To my way of thinking, when a circuit loses power because a GFCI tripped, the cause of the problem should be both obvious, and easy to access. For example, when it trips in the bathroom, you ought not have to go up three levels and canvass every bath in the house to fine the ONE GFCI that protects all the bathrooms.

When GFCI's came out, we often had only one for all the 'protected' receptacles - and that was usually found buried in the garage. From lurking in the gareage to lurking in one of multiple bathrooms; I'm not sure I see the progress made here! Nor do I see how moving the GFCI to the breaker panel on the outside of the house improves matters.

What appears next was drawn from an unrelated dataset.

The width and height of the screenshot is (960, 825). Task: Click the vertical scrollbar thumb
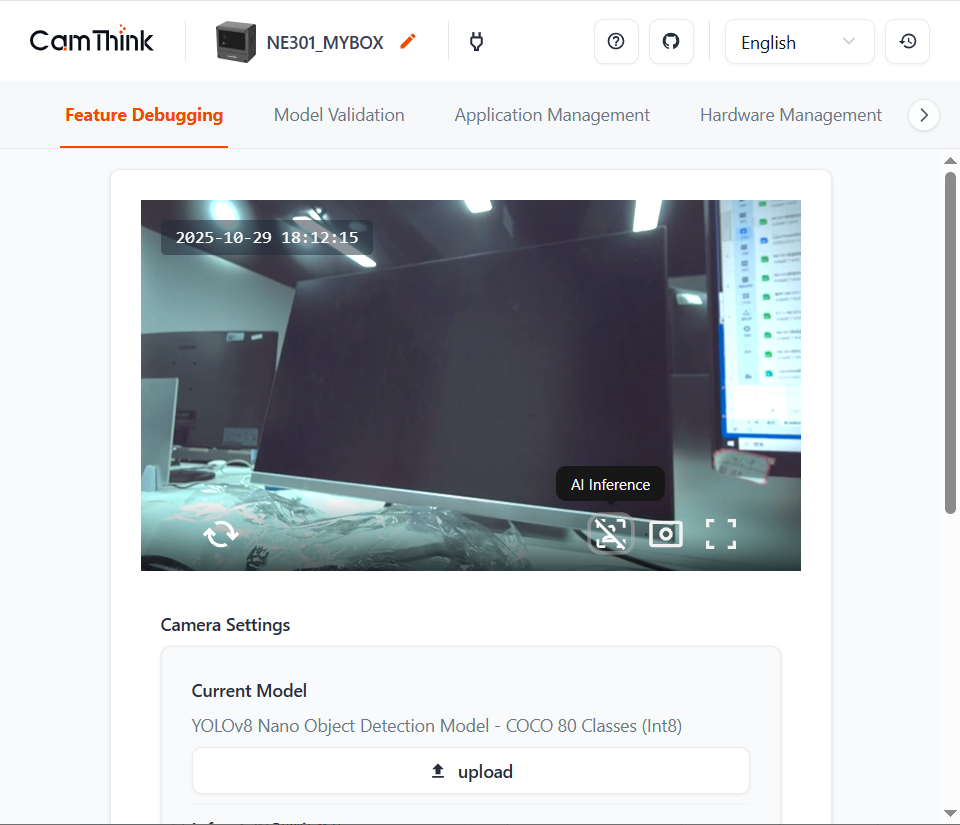click(x=950, y=340)
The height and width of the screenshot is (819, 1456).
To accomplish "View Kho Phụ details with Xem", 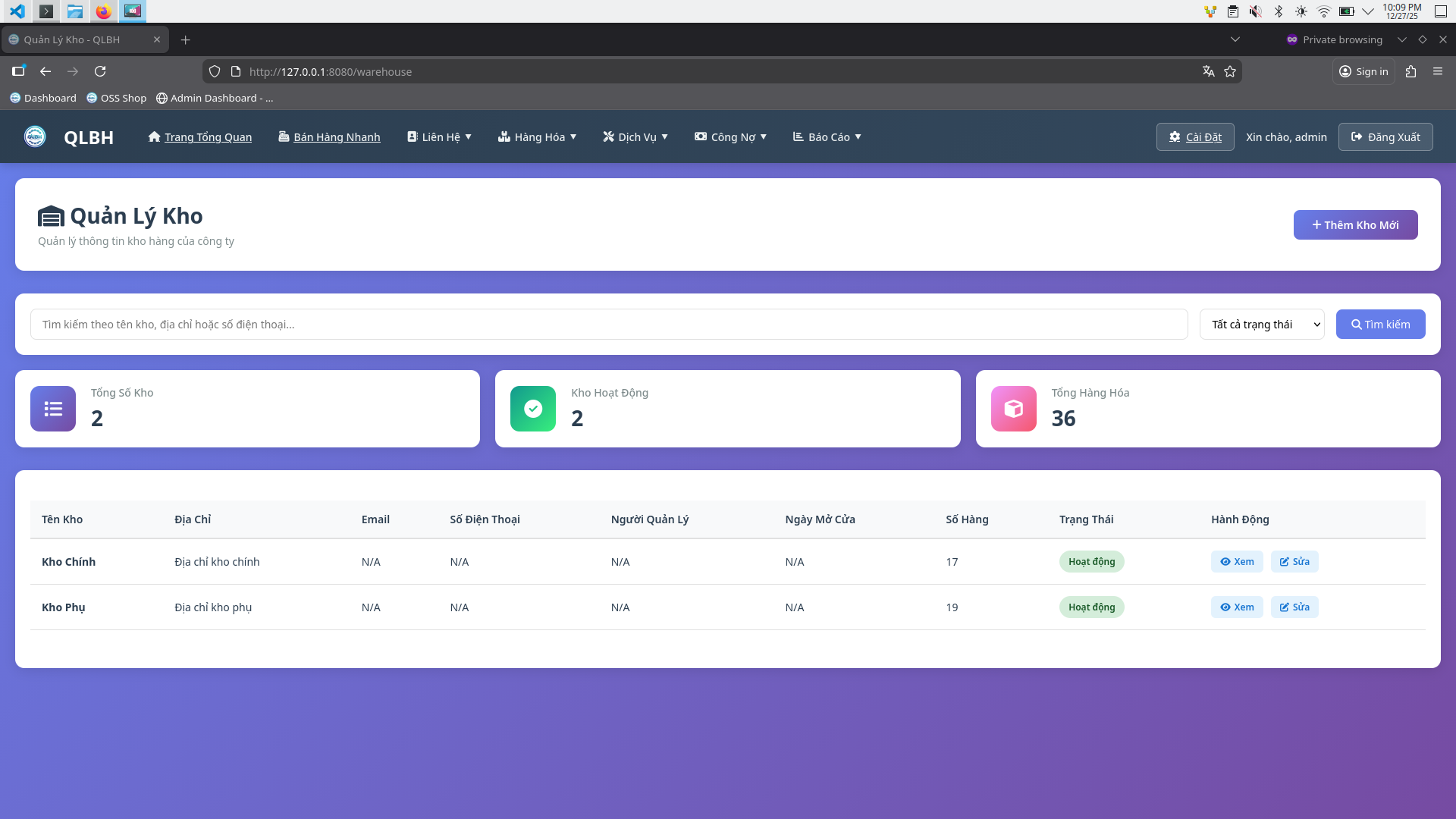I will point(1236,607).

Yet, either of these scerarios meets the 'readilly accessible' standard. Having the GFCI IN the crawl space, next to the furnace you're servicing, does not.

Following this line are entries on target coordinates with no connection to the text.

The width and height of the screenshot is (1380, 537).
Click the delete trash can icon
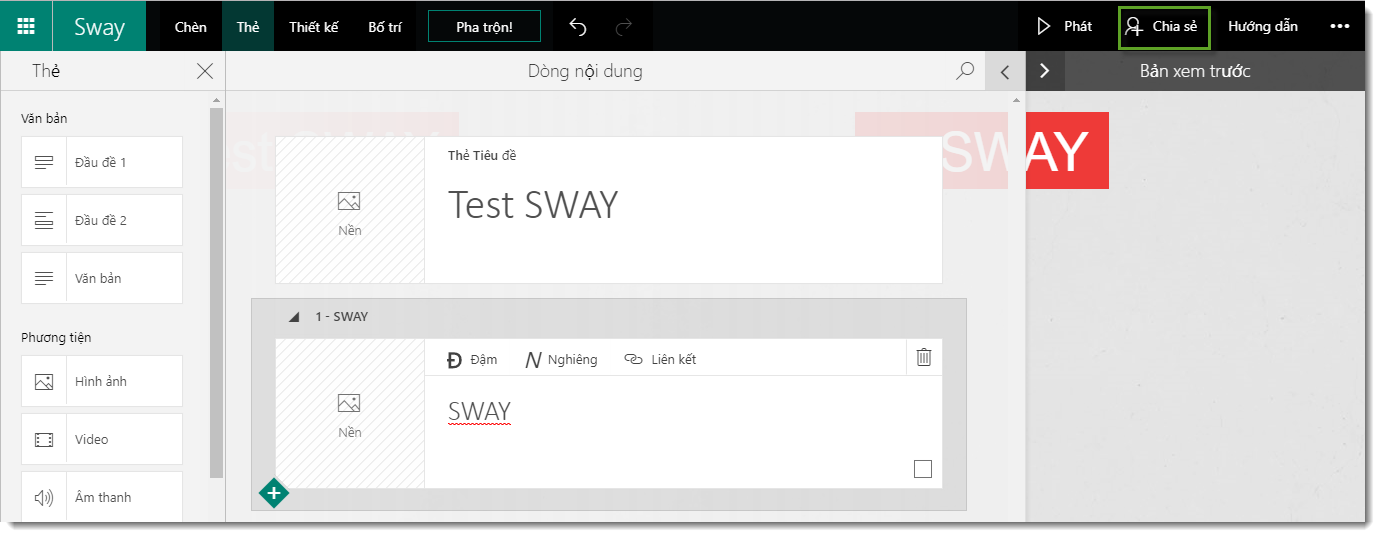click(x=923, y=357)
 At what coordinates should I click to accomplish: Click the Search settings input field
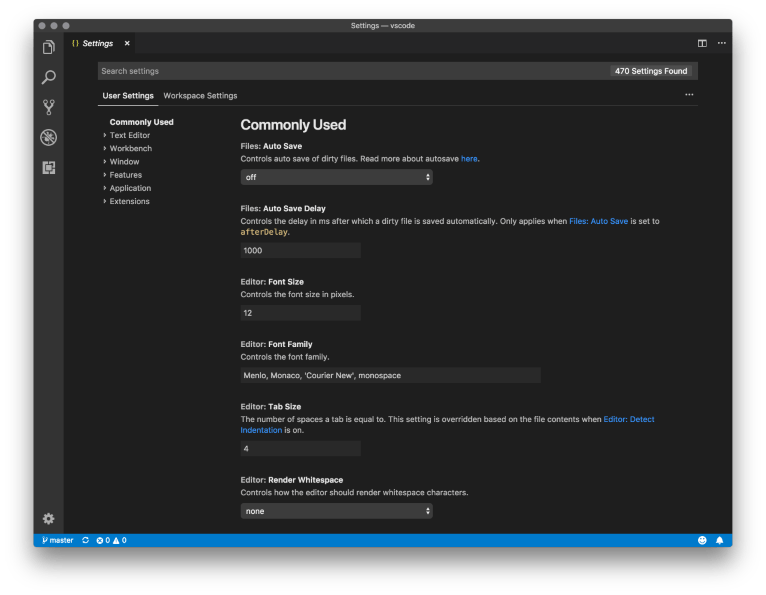(350, 71)
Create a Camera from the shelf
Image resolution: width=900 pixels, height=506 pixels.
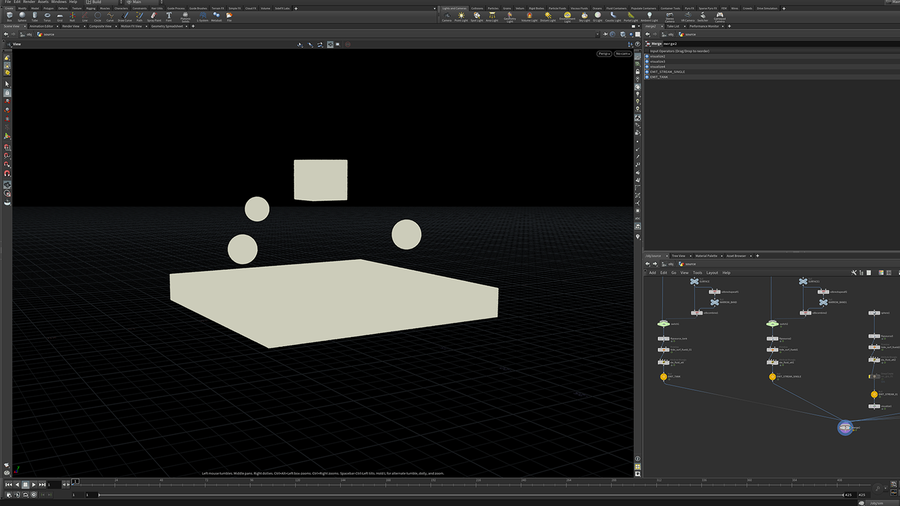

There's no substitute for good design. Yet, good design and code compliance are different topics. I think the code committee is over-reaching.

You can always say "but some fool will ..." True enough; but the NEC, in Article 90, already makes clear that it's not a design manual, and that 'code compliance' may not result in the best design.

I am thinking of a "McMansion" I worked in, where there was a pair of mysterious blank-face GFCI's in the bedroom closet, mounted about light-switch level. It turned out that they protected the pumps, etc., for the whilrpool tub two rooms over in the bathroom; no, they were NOT on a common wall. Readilly accessible - but good luck if you ever need to find them!